The 30-year fixed-rate mortgage (FRM) averaged 6.24 percent
with an average 0.4 point for the week compared with 6.26 and 0.4 point the
week before. This is, like last week, the lowest the 30-year
FRM has been since the week ended May 17, 2007 when it averaged 6.21 percent.
One year ago this week the 30-year mortgage averaged 6.33 percent.
The other long-term obligation, the 15-year FRM, averaged 5.90 percent compared
to a slightly higher 5.91 percent a week earlier. Fees and points did edge up
to 0.5 point from 0.4. This is the lowest for the 15-year since May 10 when
it averaged 5.87 percent. One year ago the average rate was 5.91 percent.
Five-year Treasury-indexed hybrid adjustable-rate mortgages (ARMs) carried
a mean contract interest rate of 5.89 percent in the most recent week with 0.5
point. This is a more significant change than the long-term loans showed; one
week ago the five-year hybrid was at 5.98 percent with 0.4 point. One year ago
this rate stood at 6.08 percent and last week's average was the lowest
level for the hybrid since it was at 5.89 percent during the week ended May
10.
One-year Treasury-indexed ARMs averaged 5.50 percent with a 0.6 point, down
from last week when it averaged 5.57 percent. At this time last year, the 1-year
ARM averaged 5.55 percent. The 1-year ARM has not been this low since the week
ending May 17, 2007, when it averaged 5.48 percent.
"Reports of weaker consumer spending in September and a decline in manufacturing
activity in October kept mortgage rates at bay this week," said Frank
Nothaft, Freddie Mac vice president and chief economist. "Rates
for long-term mortgages were little changed while rates for ARMs fell following
the Federal Reserve's interest-rate cut.
"With mortgage rates remaining low, approximately 38 percent of applications
were for refinance transactions in the third quarter, down from 42 percent in
the second quarter of this year. According to Freddie Mac's third quarter cash-out
refinance report; approximately 87 percent of refinanced loans were for loan
amounts that were 5 percent or more higher than the original balances. In addition,
Freddie Mac estimates that families withdrew approximately $60 billion in home
equity over the same quarter, down from about $81 billion in the second quarter
of 2007."
The Mortgage Bankers Association (MBA) Weekly Mortgage Applications
Survey for the week ended November 9, 2007 was slightly less consumer friendly.

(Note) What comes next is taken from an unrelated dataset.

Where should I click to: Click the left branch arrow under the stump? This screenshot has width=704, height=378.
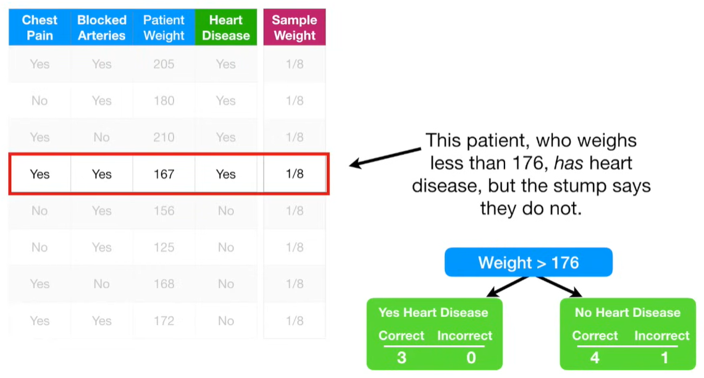506,287
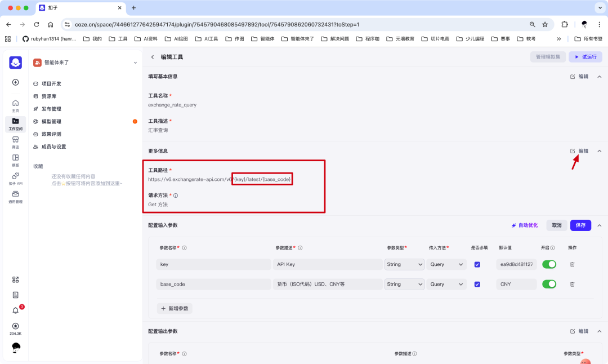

The survey pegged the average contract interest rate for 3-year FRMs at 6.19
percent, up three basis points from the previous week with points, including
the origination fee increasing from 1.08 to 1.16.
The 15-year FRM was unchanged at 5.77 percent but points increased from 1.10
to 1.13 while the one-year ARM rose from 5.94 percent to 5.98 with points going
from 0.90 to 0.93. All figures are for 80 percent loan to value originations.
Loan application volume increased 5.5 percent on a seasonally
adjusted basis from the previous week and 4.2 percent unadjusted. Applications
were up 21.8 percent from the same week in 2006.
Refinancing as a share of all applications rose to 50.2 percent from 49.1 percent
the previous week and even the market share of adjustable rate mortgages increased,
reaching 15.5 percent from 14.2 percent of all applications one week earlier.